Copy out verbatim the part of the records below that begins with the line containing "Click the speedometer icon beside 加速模块数据" and continues through the end of the records, including both ends.

(Entries on locating words and elements)
# # # # # # #

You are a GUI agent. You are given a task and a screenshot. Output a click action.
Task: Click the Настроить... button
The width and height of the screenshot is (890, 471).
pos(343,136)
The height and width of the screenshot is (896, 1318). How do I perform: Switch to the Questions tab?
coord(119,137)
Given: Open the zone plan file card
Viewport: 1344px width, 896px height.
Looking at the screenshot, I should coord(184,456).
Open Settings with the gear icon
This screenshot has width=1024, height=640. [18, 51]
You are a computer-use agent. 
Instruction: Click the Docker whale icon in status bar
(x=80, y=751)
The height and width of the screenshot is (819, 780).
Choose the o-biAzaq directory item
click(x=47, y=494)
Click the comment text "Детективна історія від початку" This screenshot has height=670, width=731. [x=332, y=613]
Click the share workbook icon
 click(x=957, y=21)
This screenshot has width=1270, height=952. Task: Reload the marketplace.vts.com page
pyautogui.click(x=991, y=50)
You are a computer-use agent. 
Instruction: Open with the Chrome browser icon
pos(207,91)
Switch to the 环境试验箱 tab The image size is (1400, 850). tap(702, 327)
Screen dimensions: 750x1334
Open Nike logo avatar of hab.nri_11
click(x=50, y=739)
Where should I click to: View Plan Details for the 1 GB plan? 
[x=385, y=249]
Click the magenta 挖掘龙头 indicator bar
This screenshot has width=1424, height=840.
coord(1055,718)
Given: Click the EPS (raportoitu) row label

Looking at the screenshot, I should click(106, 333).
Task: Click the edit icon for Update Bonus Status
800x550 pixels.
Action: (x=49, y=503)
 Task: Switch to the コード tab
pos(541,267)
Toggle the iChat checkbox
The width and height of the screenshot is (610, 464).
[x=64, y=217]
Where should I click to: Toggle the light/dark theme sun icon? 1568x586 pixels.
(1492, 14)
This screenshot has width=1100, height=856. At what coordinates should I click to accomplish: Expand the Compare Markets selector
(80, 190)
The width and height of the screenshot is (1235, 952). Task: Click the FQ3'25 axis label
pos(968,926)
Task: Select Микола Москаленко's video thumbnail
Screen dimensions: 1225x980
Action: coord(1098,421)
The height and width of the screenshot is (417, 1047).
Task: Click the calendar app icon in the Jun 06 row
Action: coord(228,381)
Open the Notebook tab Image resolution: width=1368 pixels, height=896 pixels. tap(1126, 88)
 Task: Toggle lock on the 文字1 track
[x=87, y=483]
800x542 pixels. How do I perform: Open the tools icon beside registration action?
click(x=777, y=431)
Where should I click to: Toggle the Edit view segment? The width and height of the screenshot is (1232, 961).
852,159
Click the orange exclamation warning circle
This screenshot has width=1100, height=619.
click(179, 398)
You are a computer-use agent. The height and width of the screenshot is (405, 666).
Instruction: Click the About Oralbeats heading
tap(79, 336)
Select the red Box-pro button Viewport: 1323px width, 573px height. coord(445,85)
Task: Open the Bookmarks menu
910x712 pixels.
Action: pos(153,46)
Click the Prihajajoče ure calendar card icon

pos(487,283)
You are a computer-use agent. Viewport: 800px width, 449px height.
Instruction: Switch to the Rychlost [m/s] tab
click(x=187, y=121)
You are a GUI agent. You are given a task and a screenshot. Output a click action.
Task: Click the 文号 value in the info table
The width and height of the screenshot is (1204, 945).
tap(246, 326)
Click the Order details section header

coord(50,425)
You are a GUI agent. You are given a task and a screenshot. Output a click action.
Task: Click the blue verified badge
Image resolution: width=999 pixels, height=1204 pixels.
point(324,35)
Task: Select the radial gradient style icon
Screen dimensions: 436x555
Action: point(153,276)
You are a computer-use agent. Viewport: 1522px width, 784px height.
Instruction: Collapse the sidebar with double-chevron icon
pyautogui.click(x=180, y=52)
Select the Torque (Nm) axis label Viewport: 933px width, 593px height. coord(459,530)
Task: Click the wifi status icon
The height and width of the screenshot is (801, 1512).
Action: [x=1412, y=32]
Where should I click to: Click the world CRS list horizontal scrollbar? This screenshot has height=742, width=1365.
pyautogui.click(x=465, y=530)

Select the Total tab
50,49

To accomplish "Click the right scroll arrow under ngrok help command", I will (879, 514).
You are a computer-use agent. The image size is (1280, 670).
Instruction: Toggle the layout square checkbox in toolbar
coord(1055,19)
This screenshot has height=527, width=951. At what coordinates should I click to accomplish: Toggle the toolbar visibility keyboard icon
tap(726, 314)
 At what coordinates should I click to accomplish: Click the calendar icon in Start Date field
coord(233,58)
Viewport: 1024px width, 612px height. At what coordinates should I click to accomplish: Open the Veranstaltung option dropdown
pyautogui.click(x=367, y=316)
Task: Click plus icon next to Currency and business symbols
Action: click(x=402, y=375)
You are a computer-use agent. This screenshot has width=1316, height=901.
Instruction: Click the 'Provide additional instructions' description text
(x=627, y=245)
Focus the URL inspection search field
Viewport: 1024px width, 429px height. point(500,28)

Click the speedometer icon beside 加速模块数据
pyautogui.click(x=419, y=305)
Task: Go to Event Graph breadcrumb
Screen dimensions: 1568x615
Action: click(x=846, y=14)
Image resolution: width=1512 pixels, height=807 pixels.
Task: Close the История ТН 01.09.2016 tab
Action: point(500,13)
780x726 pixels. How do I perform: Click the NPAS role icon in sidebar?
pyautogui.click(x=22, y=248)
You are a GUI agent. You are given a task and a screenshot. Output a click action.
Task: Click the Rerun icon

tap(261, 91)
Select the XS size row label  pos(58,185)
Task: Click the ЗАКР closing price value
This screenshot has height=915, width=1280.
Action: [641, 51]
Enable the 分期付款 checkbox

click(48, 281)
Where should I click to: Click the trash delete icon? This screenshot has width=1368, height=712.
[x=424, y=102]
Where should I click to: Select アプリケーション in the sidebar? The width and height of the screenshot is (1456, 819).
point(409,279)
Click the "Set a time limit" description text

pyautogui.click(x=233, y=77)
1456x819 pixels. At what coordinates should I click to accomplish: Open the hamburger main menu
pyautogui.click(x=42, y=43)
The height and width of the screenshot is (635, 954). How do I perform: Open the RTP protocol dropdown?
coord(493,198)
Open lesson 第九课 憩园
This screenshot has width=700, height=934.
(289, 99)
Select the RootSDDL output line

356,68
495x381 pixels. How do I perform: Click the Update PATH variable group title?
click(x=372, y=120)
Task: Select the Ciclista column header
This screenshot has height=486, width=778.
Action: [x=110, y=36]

# # # # # # #

| THE REPLY |
Click the speedometer icon beside 加速模块数据
pyautogui.click(x=419, y=305)
Task: Go to Event Graph breadcrumb
Screen dimensions: 1568x615
Action: click(x=846, y=14)
Image resolution: width=1512 pixels, height=807 pixels.
Task: Close the История ТН 01.09.2016 tab
Action: point(500,13)
780x726 pixels. How do I perform: Click the NPAS role icon in sidebar?
pyautogui.click(x=22, y=248)
You are a GUI agent. You are given a task and a screenshot. Output a click action.
Task: Click the Rerun icon

tap(261, 91)
Select the XS size row label  pos(58,185)
Task: Click the ЗАКР closing price value
This screenshot has height=915, width=1280.
Action: [641, 51]
Enable the 分期付款 checkbox

click(48, 281)
Where should I click to: Click the trash delete icon? This screenshot has width=1368, height=712.
[x=424, y=102]
Where should I click to: Select アプリケーション in the sidebar? The width and height of the screenshot is (1456, 819).
point(409,279)
Click the "Set a time limit" description text

pyautogui.click(x=233, y=77)
1456x819 pixels. At what coordinates should I click to accomplish: Open the hamburger main menu
pyautogui.click(x=42, y=43)
The height and width of the screenshot is (635, 954). How do I perform: Open the RTP protocol dropdown?
coord(493,198)
Open lesson 第九课 憩园
This screenshot has width=700, height=934.
(289, 99)
Select the RootSDDL output line

356,68
495x381 pixels. How do I perform: Click the Update PATH variable group title?
click(x=372, y=120)
Task: Select the Ciclista column header
This screenshot has height=486, width=778.
Action: [x=110, y=36]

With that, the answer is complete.